Aim for 25–35g per meal

Protein is the component most midlife women are consistently under-eating, particularly earlier in the day. This matters because during perimenopause and menopause, declining estrogen accelerates the gradual muscle loss that occurs naturally with age — and muscle is not just about strength. It is a metabolic organ that influences insulin sensitivity, energy expenditure, and long-term health.
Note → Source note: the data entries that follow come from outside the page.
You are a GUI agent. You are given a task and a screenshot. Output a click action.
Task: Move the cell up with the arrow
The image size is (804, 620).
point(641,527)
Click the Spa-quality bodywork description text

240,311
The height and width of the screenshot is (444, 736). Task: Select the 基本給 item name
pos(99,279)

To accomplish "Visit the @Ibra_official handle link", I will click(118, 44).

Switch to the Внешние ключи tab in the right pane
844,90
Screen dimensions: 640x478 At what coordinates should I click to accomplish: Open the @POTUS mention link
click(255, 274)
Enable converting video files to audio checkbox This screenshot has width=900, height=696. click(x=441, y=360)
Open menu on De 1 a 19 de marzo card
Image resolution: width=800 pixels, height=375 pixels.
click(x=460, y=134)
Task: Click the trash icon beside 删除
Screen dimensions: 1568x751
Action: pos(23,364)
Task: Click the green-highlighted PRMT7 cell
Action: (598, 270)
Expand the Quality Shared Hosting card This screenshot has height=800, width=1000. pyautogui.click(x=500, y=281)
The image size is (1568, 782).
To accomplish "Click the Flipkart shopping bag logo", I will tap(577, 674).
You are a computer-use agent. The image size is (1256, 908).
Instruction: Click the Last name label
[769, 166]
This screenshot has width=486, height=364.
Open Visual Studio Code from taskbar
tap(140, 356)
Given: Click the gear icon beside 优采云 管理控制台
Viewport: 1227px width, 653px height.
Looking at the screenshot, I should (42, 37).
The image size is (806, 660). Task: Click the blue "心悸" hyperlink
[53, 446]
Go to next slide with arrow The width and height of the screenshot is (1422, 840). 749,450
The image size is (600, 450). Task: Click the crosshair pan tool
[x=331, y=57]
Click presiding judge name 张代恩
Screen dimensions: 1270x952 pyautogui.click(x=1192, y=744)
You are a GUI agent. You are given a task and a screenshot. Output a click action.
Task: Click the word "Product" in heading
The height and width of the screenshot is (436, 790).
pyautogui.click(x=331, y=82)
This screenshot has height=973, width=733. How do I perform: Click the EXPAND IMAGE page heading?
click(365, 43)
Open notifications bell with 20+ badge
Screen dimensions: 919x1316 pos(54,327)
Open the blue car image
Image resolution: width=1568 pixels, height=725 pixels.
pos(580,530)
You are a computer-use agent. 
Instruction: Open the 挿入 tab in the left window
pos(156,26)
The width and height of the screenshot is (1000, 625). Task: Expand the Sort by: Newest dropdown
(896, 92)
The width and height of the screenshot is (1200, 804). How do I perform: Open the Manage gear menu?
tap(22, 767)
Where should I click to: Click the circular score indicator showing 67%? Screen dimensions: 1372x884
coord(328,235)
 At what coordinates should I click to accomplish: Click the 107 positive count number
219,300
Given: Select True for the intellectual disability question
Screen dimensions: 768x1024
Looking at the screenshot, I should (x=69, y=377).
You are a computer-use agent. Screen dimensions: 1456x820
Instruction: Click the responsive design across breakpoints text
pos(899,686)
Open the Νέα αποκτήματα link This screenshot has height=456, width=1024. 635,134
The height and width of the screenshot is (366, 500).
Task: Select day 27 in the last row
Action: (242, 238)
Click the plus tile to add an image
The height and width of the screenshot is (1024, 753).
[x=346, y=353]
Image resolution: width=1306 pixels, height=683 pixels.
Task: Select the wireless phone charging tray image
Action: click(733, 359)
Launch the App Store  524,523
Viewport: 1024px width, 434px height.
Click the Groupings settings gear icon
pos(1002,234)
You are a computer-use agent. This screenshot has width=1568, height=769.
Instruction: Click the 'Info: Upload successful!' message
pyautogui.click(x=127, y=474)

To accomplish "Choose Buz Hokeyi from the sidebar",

Research suggests that around 25–35g per meal is enough to meaningfully stimulate muscle protein synthesis — the biological signal that maintains muscle tissue. As a rough rule of thumb: most animal proteins run at about 20–25% protein by weight — so 120g of cooked chicken gives you around 25–30g of protein, a 200g bowl of Greek yoghurt around 17–20g, a tin of salmon around 30g. Plant proteins run lower, around 8–15%, which is why the cumulative logic matters more when you're eating plants — you're drawing from several sources simultaneously rather than one.

Greek yoghurt with berries and a couple of eggs alongside, or smoked salmon on rye, is getting considerably closer to that target than a coffee and a piece of toast.

The key point

The protein target is cumulative across the whole plate — not just the protein quarter. A well-built meal draws protein from multiple components simultaneously. What you are tracking is the total, not just the obvious source.

Worked example — Roasted Vegetable, Feta & Puy Lentil Salad
Puy lentils, cooked (~150g)
~13g
Feta, crumbled (50g)
~7g
Walnuts, roughly chopped (25g)
~4g
Rocket and roasted vegetables
~2g
Total ✓ above threshold ~26g
½

Vegetables

Half the plate, minimum two colours

The two-colour rule is not aesthetic. Different colours in vegetables reflect different phytonutrients, different antioxidant profiles, and different fibre types — and diversity of plant foods is one of the strongest predictors of gut microbiome diversity, which matters for everything from inflammation to mood to estrogen metabolism.

Half a plate of vegetables sounds like a lot until you consider that a large handful of spinach, some roasted broccolini, and a few cherry tomatoes gets you there without much effort. Raw, roasted, steamed, sautéed — it all counts. The preparation is not the point. The variety is.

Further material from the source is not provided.